Photography and Film criticism – the left imagery and imagination
In the late nineteenth century, with the advent of halftone technique photography expand its circulation as a powerful critical tool, making visible the social inequality and claiming for better life conditions. In the core of the issue was photography ontology, as a mirror to reality unveiling the «truths». Photographers such as Jacob Riis (1849-1914), Lewis Hine (1874-1940), later Dorothea Lange or Walker Evans, as well as many others, were deeply invested in the mission of exposing the social consequences of industrial development. Thereafter in the early decades of the twentieth century the use of images to foster social conscientiousness had a significant boost with film, i.e. the works of directors such as Flaherty, Eisenstein, Grierson, Vertov, Dovzhenko or Joris Ivens. Combining documental intentions with avant-garde experimental claims, they made possible to discuss political and historical conditions.
As documentation tools, photography and cinema were also extremely important to Fine Arts, widen political implications while creating a new commitment with the real. Artists such Warhol or Rauschenberg soon understood the potential of photographs and film as artistic media, due to their realistic ontology, which put art scene in a present and performative temporality. Following Art History «pictorial turn» and the 1970s Visual Studies, new ways of understanding reality in art were uttered through the works of Victor Burgin, Allan Sekula, Ana Mendieta, Jonas Mekas, Jo Spence, Cindy Sherman, which have expanded the political and experimental possibilities of using photographs and film challenging a whole set of pre-existent imagery. The political possibilities of photography and film has enabled the fine Arts to face contemporary social issues, such as, gender, capitalism, veiled economic infrastructures, women rights, postcolonial landscapes or political repression.

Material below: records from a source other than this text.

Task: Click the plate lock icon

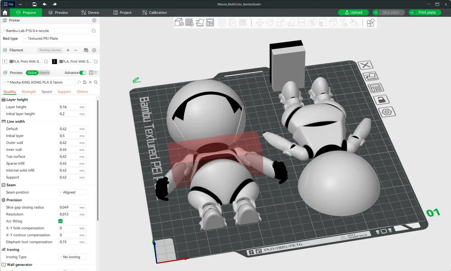Action: pyautogui.click(x=381, y=100)
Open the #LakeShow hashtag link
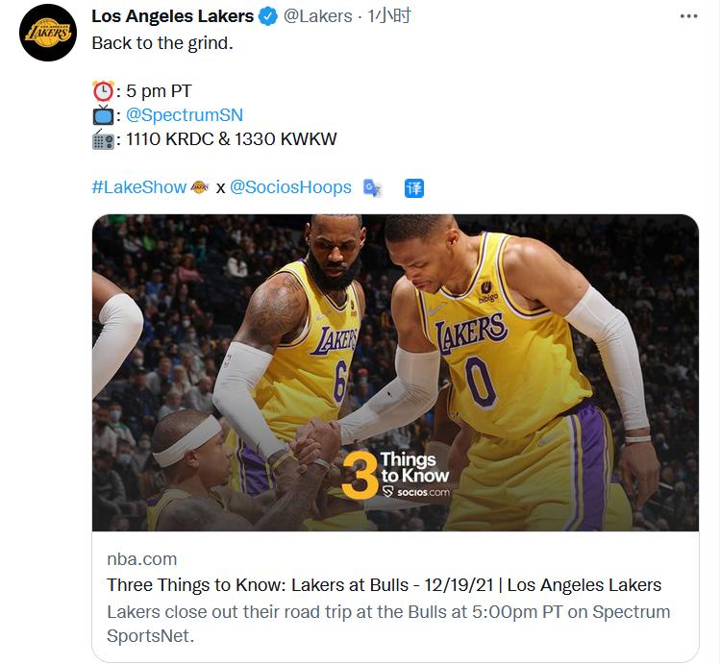This screenshot has height=665, width=720. [x=139, y=187]
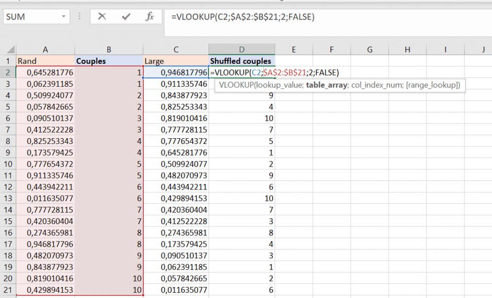Select cell C2 with value 0,946817796
Viewport: 492px width, 298px height.
pyautogui.click(x=176, y=72)
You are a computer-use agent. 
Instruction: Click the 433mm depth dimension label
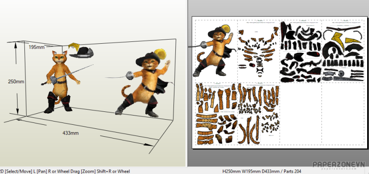71,133
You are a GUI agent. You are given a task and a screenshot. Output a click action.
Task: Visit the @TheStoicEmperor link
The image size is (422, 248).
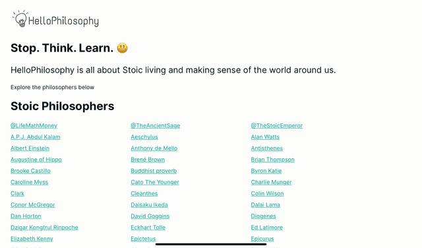pos(277,125)
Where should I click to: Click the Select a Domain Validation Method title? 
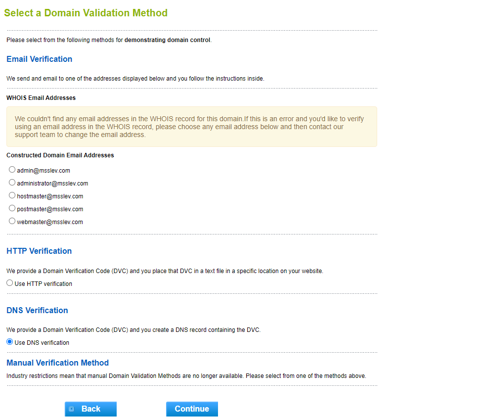pyautogui.click(x=86, y=13)
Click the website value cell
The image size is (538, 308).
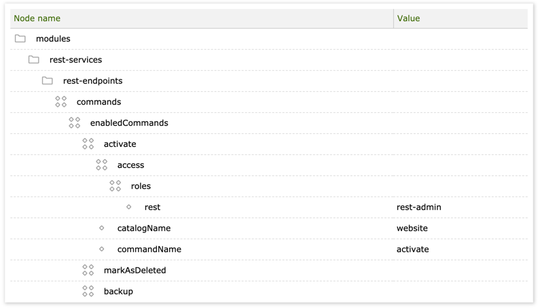click(x=412, y=228)
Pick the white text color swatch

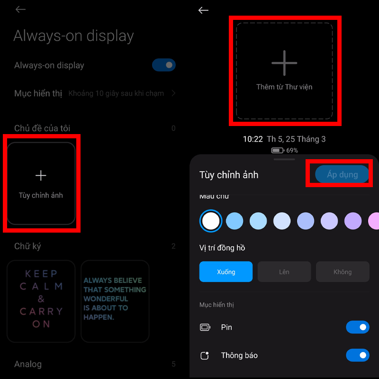pyautogui.click(x=211, y=221)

This issue of Wrong Wrong Magazine aims to gather together a selection of the contributions from the conference «Left – Photography and Film Criticism» held at the Faculty of Social and Human Sciences of Universidade Nova de Lisboa and at the Fine Arts faculty of Universidade de Lisboa in November 2017. We hope this publication contributes to the crucial contemporary debates on the ability of images as political empowerment critical used by artists, filmmakers, photographers and philosophers.